Speak to the teachers again. Write down some key events and things they've said to you and show the teacher your "bullying diary". It's the school's job to deal with this, so don't feel you shouldn't make new friends with other people. ~Good luck, Aurora
I know exactly how you feel, Ezza. The best thing to do is keep a diary of all the events and then show it to your principal. Completely ignore the girls as if they're invisible. If they name call you again, I know as horrible as it seems, try to ignore it. They're the ones with the problem, not you! Tell your parents too. I hope I've helped. ~K 15.

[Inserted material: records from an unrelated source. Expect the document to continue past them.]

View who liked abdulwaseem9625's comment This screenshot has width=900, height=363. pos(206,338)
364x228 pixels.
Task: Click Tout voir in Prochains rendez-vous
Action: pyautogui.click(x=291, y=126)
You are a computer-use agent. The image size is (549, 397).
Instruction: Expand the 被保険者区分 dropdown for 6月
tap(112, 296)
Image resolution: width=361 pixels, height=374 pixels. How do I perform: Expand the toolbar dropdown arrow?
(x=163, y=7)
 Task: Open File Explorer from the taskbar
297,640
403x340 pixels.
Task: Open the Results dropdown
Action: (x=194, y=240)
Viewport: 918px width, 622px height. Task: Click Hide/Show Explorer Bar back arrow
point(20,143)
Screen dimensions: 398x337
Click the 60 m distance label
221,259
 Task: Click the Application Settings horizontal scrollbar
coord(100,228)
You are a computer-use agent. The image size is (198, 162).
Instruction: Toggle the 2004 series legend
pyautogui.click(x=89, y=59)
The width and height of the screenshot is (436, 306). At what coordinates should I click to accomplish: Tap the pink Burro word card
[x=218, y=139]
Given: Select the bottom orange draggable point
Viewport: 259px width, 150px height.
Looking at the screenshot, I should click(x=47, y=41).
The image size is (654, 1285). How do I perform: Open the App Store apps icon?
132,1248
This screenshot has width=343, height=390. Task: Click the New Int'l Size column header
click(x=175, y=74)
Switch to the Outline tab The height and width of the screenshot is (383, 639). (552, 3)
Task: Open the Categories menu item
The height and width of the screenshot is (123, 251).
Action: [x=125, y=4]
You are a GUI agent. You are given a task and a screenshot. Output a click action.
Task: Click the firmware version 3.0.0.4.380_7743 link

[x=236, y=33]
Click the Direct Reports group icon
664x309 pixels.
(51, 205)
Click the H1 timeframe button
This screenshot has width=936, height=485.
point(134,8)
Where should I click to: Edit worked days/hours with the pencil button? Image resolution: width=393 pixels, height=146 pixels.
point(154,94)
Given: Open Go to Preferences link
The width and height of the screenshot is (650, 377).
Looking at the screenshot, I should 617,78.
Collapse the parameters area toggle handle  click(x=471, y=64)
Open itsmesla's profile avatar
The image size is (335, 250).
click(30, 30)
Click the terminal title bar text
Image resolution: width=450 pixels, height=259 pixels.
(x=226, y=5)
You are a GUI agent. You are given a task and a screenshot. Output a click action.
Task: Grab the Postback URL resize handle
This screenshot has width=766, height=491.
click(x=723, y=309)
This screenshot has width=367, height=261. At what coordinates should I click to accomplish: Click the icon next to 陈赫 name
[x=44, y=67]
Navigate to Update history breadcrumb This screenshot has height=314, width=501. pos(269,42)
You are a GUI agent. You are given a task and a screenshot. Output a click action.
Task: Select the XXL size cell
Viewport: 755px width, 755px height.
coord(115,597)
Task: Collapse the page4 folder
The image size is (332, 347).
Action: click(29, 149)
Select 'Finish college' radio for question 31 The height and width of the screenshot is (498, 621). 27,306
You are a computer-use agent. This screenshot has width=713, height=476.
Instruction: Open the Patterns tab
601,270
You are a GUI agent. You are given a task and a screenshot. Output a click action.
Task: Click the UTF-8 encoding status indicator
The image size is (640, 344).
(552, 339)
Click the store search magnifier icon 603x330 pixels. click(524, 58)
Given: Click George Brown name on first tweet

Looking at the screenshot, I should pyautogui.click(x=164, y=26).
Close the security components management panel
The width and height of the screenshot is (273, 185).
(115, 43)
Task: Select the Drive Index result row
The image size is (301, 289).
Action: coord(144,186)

Dear Ezza, from now on, I don't think you should be calling those people your "friends," because from what I have read, they aren't anything like friends. I think it's time you make your own circle of friends and ignore your former ones. Soon enough, they'll realise that their comments don't work on you anymore, and that they've lost a brilliant friend. Make sure the people you choose to be your friends are people you like and people you know would never let you down. Good luck, Ezza, and be strong! Bullying is a worrying thing. I went through it. If these girl's become TOO violent, I suggest you talk to your parents about it. ~ Laurie
Okay, trust me, you are going to have problems like this all your life. I mean, I had the same problem with girls I had been friends with, but one day they hated me. It got to the point where the principal was getting involved because they were threatening me. Don't get torn down, stick to your true friends, and don't forget to ask for help. Also try sorting things out with them. Just ask why they do not like you, or if you can all please just stop this. Good luck! ~Jenn 13
Did you try to go to your friends and see what is going on? If not, go to them and search for the problem. You are bound to find it. Oh, and if they still don't treat you right, are they really your friends? A true friend doesn't care how many friends you make. But before you start to judge them, search what is in their heart. But if you're shy, go to your school counselor and have you and your friends talk about your problems at least twice a week. Remember, a good friend can have fights but it's also true that a good friend is always a good friend ~ezibre
These people that you called your friends were not your friends in the first place. 'Cause true friends do not get mad at you for making other friends. Just ignore them. If they are friends, they will be back. If they don't come back, who really needs friends like this?
I have had the same thing happen. The best thing to do is ignore them. If they are going to get jealous just because you're friends with other people, then they're not worth your time. And if they are truly your friends, they will stop and apologize to you. Otherwise, remember the saying that there are plenty of fish in the sea and with friends like that, you don't need enemies.
Look, I understand. Try to explain to them or tell them that you have the right to hang out with other people and they shouldn't care who you should hang out with. I have the same problem, though I ignore my mean friend and hang out with anybody I want to. Bye :)!!!!!!!!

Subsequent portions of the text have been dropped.